PROVIDED RECORDS:
•••
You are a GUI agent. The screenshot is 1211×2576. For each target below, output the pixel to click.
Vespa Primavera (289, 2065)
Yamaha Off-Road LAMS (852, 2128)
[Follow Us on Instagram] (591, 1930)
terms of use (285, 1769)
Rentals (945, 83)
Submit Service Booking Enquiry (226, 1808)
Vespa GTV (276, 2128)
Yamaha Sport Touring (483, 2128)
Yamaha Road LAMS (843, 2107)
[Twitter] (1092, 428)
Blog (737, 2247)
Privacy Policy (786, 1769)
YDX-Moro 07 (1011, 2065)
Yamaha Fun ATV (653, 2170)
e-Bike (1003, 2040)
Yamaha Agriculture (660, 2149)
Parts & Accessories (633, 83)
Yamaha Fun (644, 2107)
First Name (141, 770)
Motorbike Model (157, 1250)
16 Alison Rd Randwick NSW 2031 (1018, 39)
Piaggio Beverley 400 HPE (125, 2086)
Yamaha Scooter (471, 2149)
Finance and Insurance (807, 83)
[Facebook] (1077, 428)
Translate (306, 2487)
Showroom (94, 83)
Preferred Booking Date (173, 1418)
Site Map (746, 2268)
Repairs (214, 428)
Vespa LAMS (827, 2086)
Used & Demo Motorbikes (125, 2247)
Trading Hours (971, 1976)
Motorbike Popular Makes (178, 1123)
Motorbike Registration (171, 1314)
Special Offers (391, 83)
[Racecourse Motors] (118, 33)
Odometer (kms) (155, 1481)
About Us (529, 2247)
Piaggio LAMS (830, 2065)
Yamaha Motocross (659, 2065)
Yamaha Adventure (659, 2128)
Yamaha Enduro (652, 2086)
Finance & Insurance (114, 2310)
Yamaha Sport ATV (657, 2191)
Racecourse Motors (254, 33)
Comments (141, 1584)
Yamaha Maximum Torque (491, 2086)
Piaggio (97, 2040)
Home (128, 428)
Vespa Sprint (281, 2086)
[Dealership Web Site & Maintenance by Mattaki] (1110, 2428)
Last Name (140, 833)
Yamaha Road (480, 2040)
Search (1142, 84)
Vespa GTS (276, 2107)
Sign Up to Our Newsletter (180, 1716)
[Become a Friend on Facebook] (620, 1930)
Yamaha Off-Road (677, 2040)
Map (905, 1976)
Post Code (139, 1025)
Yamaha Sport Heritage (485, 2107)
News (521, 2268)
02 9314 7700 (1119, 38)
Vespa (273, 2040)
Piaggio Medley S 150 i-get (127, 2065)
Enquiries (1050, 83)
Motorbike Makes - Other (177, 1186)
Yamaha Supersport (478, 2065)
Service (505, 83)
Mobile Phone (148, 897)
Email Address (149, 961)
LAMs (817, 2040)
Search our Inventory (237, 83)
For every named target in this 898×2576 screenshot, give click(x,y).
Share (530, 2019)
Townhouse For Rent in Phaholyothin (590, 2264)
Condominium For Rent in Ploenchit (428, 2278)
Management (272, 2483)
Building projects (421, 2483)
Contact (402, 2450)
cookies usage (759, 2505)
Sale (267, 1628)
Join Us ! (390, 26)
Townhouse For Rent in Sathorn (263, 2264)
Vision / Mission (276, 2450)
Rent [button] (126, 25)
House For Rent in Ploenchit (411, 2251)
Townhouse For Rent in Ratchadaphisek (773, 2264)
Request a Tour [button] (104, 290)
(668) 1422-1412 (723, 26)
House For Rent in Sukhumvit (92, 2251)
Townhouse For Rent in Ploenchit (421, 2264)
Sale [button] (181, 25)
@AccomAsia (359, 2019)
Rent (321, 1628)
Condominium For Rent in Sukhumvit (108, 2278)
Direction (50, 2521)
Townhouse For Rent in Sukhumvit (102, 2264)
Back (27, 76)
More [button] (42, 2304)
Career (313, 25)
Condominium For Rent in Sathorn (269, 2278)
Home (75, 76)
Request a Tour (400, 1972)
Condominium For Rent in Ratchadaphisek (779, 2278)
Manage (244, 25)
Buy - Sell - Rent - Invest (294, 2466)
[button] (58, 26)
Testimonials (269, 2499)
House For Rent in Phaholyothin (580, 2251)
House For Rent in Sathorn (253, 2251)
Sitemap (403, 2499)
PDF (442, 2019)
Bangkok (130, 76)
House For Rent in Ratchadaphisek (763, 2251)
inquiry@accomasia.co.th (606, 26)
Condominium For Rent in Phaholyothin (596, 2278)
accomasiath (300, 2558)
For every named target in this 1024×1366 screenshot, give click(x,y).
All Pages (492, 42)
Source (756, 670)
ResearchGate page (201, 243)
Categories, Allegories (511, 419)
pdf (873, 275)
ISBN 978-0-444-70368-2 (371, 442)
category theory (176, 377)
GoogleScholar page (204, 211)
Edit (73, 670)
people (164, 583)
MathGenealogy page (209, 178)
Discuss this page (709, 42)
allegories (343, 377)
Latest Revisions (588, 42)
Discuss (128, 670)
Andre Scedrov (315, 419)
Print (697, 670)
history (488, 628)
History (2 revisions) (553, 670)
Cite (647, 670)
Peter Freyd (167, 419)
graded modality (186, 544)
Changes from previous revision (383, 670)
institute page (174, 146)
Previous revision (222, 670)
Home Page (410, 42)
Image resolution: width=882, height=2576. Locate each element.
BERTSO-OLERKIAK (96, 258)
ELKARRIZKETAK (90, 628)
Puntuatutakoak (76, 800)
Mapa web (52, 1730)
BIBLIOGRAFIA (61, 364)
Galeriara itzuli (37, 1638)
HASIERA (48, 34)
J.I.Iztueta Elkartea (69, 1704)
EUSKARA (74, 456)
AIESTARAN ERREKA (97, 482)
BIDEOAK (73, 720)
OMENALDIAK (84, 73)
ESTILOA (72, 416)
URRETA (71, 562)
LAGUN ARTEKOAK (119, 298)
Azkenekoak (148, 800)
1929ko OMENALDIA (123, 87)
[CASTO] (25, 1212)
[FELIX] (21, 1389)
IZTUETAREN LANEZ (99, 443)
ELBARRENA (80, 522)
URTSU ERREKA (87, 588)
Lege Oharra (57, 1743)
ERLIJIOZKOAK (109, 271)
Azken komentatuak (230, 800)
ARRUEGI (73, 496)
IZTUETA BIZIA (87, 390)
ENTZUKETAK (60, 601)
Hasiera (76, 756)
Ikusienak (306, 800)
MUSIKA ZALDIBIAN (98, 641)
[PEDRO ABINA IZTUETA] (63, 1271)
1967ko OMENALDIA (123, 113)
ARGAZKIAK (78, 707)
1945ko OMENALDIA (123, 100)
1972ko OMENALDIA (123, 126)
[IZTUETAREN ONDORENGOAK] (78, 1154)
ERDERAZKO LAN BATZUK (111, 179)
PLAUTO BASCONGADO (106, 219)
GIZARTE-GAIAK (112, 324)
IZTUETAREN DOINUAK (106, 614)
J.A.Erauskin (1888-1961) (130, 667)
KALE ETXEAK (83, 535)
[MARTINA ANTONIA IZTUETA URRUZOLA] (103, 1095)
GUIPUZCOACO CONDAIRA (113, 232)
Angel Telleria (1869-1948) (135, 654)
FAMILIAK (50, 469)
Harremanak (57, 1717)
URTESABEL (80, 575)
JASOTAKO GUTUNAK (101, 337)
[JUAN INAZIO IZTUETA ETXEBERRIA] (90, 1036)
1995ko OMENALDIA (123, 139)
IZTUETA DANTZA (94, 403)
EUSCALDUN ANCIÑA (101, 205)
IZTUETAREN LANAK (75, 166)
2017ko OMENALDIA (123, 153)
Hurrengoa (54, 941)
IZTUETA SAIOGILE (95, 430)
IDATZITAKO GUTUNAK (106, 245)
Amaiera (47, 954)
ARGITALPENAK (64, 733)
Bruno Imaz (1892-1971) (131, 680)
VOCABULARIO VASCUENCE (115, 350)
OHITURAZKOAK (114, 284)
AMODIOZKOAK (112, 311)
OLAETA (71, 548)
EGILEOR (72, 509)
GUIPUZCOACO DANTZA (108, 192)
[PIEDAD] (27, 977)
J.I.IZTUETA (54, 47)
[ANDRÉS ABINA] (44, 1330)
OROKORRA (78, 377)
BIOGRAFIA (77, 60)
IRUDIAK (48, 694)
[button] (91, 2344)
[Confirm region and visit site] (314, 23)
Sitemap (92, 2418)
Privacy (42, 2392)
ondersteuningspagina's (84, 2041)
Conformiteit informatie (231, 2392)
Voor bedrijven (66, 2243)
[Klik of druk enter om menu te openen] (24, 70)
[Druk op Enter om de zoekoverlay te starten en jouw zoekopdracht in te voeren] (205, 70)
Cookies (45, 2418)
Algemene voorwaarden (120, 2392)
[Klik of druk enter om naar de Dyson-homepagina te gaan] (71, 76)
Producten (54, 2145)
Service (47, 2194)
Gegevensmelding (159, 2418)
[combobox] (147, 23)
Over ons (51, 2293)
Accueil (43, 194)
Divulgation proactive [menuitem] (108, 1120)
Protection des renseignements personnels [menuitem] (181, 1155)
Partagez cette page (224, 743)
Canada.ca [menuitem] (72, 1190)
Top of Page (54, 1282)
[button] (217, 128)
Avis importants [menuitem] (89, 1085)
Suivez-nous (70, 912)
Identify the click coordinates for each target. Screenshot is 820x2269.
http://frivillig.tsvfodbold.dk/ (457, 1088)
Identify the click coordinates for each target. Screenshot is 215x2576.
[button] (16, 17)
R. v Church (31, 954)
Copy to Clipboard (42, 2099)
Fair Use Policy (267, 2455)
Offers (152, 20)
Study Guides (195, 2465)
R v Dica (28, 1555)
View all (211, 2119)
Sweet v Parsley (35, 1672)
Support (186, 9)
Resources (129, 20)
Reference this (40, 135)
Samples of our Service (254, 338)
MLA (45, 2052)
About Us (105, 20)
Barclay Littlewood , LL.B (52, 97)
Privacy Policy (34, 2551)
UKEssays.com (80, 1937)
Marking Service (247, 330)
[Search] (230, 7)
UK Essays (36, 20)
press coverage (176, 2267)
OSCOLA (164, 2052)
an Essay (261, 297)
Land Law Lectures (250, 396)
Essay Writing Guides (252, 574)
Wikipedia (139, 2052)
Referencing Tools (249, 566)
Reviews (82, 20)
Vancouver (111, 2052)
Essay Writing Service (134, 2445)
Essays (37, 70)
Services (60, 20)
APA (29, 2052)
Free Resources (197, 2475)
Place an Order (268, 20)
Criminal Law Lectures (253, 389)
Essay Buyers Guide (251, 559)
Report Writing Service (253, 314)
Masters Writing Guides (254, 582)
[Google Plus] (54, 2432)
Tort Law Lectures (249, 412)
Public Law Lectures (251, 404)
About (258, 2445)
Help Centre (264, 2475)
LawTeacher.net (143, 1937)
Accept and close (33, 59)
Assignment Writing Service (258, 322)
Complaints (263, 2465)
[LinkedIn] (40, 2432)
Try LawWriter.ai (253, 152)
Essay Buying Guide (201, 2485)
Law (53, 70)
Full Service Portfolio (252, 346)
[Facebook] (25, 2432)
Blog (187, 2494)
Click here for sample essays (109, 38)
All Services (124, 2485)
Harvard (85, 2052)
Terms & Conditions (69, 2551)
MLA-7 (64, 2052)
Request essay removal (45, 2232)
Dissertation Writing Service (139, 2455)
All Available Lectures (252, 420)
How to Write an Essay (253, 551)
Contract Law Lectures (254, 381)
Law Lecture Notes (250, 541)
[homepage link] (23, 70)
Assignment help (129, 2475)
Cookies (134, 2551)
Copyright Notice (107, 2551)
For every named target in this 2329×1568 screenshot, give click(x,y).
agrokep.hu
•••
YOUR ASSIGNMENT: Once you find the line with "Last Name (140, 833)" in the entries above, output it and each line after it up to and including the line with "02 9314 7700 (1119, 38)", and nothing else.

SOLUTION FOR THIS PROBLEM:
Last Name (140, 833)
Yamaha Road (480, 2040)
Search (1142, 84)
Vespa GTS (276, 2107)
Sign Up to Our Newsletter (180, 1716)
[Become a Friend on Facebook] (620, 1930)
Yamaha Off-Road (677, 2040)
Map (905, 1976)
Post Code (139, 1025)
Yamaha Sport Heritage (485, 2107)
News (521, 2268)
02 9314 7700 (1119, 38)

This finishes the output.